Shim Sham ist ein Tanz mit 10 Schrittfolgen, die jede vier Takte dauern. So wird eigentlich nur der erste Teil eines Songs verwendet. Jeder wechselt am Ende des choreografierten Teils zu normalem Swing. Shim Sham kann zu fast jedem Song mit einem mittleren Tempo getanzt werden. Eine andere Möglichkeit ist der Shim Sham-Song (gespielt vom Bill Elliot Swing Orchestra), in dem alle Wechsel an der richtigen Stelle vorhanden sind. Aber die Band ruft oft zwischendurch: „Freeze!“ (jeder hört auf zu tanzen) und: „Dance!“ (jeder bewegt sich erneut), einfach nur als Abwechslung.

Quelle: http://de.wikipedia.org/wiki/Shim_Sham

Swing

Der Swing ist eine Tanzrichtung, die circa ab 1930 in den USA groß geworden ist und mehrere Arten umfasst.

Die ursprüngliche Variante stammt aus dem Tanztempel Hotel Savoy in Harlem (New York) und wurde von den Whiteys Lindy Hoppers in den gesamte USA verbreitet. Diese Variante wird als Lindy Hop (nach Charles Lindbergh, dem 67. Überquerer des Atlantiks, erster Nonstop-Flug New York-Paris) oder Savoy-Style Swing bezeichnet.

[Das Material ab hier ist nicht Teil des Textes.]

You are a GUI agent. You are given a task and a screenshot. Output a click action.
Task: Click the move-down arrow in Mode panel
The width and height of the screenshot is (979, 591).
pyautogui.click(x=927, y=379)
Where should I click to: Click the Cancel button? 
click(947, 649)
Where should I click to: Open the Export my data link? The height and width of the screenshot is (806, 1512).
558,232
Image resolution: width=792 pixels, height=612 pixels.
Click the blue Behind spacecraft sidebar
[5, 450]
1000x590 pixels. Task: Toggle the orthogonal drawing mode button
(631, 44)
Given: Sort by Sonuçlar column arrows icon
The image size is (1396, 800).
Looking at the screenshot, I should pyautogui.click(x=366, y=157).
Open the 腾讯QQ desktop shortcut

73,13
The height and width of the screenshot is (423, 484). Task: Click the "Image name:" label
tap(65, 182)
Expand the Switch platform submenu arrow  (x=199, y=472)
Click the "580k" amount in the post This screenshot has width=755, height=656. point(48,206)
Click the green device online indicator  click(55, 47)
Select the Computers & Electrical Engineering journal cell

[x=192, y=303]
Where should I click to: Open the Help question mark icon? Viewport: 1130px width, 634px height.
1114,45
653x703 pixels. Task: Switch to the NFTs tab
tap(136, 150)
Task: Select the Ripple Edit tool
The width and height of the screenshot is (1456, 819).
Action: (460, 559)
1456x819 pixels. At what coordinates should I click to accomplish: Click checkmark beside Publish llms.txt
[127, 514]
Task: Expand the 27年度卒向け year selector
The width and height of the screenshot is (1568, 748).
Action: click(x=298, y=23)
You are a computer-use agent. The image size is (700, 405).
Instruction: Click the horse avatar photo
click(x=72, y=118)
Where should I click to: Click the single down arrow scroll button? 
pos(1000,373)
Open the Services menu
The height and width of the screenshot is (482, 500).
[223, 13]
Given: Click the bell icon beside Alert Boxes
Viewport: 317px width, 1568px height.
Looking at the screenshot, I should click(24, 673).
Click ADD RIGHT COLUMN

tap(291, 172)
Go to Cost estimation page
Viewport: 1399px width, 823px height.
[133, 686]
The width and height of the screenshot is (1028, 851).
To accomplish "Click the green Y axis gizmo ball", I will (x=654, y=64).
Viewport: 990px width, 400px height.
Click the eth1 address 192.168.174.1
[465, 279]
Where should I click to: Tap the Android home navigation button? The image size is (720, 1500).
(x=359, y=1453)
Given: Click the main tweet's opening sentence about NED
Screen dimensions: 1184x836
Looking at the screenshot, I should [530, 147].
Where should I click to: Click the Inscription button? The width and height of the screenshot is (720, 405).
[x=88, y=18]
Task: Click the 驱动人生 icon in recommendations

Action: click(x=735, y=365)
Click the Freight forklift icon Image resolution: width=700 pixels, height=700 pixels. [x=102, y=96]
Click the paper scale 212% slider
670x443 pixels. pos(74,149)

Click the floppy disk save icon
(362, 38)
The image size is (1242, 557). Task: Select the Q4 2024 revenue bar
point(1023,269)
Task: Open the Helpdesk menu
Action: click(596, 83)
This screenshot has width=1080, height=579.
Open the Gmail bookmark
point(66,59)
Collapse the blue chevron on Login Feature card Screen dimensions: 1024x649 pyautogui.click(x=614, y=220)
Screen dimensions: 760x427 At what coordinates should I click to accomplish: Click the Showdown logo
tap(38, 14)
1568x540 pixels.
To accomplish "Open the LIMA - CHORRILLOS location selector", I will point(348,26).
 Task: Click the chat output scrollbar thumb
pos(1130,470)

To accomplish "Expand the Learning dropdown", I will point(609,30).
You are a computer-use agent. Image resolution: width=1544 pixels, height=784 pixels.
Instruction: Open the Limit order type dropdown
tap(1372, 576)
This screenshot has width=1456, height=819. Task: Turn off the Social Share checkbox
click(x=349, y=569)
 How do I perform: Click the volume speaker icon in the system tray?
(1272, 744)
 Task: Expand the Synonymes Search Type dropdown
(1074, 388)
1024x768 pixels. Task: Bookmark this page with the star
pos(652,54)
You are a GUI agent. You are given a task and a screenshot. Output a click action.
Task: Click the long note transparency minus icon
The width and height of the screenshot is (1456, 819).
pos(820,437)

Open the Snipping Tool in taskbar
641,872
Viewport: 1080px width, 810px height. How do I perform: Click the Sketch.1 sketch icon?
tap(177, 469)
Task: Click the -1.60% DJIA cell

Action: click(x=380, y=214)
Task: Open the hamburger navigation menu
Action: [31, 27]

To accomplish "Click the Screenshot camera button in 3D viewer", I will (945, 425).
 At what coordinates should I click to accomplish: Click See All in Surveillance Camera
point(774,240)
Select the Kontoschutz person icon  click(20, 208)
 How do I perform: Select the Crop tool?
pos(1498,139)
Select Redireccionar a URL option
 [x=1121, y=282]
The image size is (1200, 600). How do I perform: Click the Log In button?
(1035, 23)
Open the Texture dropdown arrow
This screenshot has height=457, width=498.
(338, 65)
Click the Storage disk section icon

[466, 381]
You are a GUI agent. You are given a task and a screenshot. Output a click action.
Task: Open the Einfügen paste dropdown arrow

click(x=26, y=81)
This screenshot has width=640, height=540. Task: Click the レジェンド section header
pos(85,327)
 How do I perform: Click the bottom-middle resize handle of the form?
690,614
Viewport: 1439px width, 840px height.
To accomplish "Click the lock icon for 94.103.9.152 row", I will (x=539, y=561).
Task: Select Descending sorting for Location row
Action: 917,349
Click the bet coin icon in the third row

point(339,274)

Auf dem Weg durch die Lande wurden Einflüsse anderer Tänze wie Shag aufgenommen. Die bekannteste Variante ist der Hollywood-Style Swing.

Nach dem Zweiten Weltkrieg kamen Bezeichnungen wie Jitterbug und Boogie-Woogie auf, die ebenfalls nur Variationen desselben Tanzes bezeichneten. Mit Rock 'n' Roll und Disko-Kultur und dem Niedergang der Big-Bands wurde auch der Swing zunehmend weniger getanzt. Reste hielten sich im East- und West Coast Swing in den USA, im LeRock in Frankreich und Großbritannien. Im Jive, einen der fünf Lateinamerikanische Tänze, wurden einige der Grundelemente des Swing für den europäischen Turniertanz normiert.

Seit etwa 1985 gibt es (in einer erstaunlichen Parallele zum argentinischen Tango) ein Lindyhop-Revival, welches in Europa von Schweden ausgeht. Dort wird auch einer der alljährlichen internationalen Swinghöhepunkte, ein 4-wöchiger Swing-Workshop in Herräng, veranstaltet.

Der Swing wird auf 6 ("six-count", v. a. East-Coast Swing) oder auf 8 ("eight-count", v. a. Charleston) Zählzeiten getanzt. In den meisten Swing-Richtungen sind sowohl six-count als auch eight-count Schritte möglich. Einige wichtige Figuren sind Swing-Out, Lindy-Circle und Charleston.